# Ziel der Übung:
Gib alle Zeilen von der Zeile mit „Choose the Pantry“ bis hinunter zur Zeile mit „Tap the Primary“ unverändert wieder, wobei beide Randzeilen dazugehören.

# Übungsmaterial:
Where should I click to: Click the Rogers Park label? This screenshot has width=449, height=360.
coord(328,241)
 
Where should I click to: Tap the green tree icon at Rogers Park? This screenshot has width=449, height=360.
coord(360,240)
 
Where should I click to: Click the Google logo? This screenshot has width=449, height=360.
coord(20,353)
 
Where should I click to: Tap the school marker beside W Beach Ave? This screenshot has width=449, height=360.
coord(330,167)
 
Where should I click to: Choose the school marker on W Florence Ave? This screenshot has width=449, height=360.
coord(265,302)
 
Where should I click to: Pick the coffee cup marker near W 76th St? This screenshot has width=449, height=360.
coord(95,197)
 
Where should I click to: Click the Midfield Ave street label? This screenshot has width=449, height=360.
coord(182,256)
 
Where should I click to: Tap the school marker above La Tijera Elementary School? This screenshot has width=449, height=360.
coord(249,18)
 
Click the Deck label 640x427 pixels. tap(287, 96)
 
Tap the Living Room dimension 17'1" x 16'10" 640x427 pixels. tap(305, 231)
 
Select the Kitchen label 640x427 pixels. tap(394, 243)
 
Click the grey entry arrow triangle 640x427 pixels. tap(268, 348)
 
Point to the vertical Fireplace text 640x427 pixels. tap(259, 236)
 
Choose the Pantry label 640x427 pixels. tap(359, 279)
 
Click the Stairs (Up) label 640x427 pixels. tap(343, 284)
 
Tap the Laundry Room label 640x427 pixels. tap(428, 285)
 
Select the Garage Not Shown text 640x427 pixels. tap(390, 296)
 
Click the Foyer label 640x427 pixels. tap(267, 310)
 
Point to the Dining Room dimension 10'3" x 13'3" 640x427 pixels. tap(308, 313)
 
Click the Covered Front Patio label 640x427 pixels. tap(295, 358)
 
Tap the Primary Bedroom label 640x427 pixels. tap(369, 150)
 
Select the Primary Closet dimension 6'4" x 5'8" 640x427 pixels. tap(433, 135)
==
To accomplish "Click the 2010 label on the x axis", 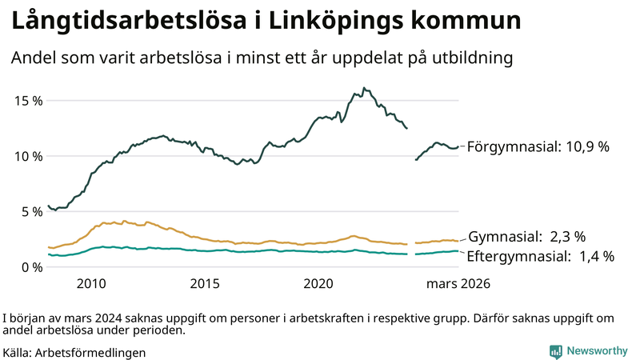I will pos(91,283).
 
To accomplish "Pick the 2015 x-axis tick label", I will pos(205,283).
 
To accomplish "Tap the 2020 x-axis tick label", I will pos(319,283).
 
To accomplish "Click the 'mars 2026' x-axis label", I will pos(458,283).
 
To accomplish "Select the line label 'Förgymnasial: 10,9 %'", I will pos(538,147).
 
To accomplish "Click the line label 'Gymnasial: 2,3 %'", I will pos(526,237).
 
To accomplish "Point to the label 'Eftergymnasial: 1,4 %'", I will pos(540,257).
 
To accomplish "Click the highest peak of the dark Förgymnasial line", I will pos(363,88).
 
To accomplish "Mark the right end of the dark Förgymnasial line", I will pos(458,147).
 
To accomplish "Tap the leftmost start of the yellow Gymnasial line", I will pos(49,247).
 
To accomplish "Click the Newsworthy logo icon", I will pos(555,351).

# Lösung der Übung:
Choose the Pantry label 640x427 pixels. tap(359, 279)
 
Click the Stairs (Up) label 640x427 pixels. tap(343, 284)
 
Tap the Laundry Room label 640x427 pixels. tap(428, 285)
 
Select the Garage Not Shown text 640x427 pixels. tap(390, 296)
 
Click the Foyer label 640x427 pixels. tap(267, 310)
 
Point to the Dining Room dimension 10'3" x 13'3" 640x427 pixels. tap(308, 313)
 
Click the Covered Front Patio label 640x427 pixels. tap(295, 358)
 
Tap the Primary Bedroom label 640x427 pixels. tap(369, 150)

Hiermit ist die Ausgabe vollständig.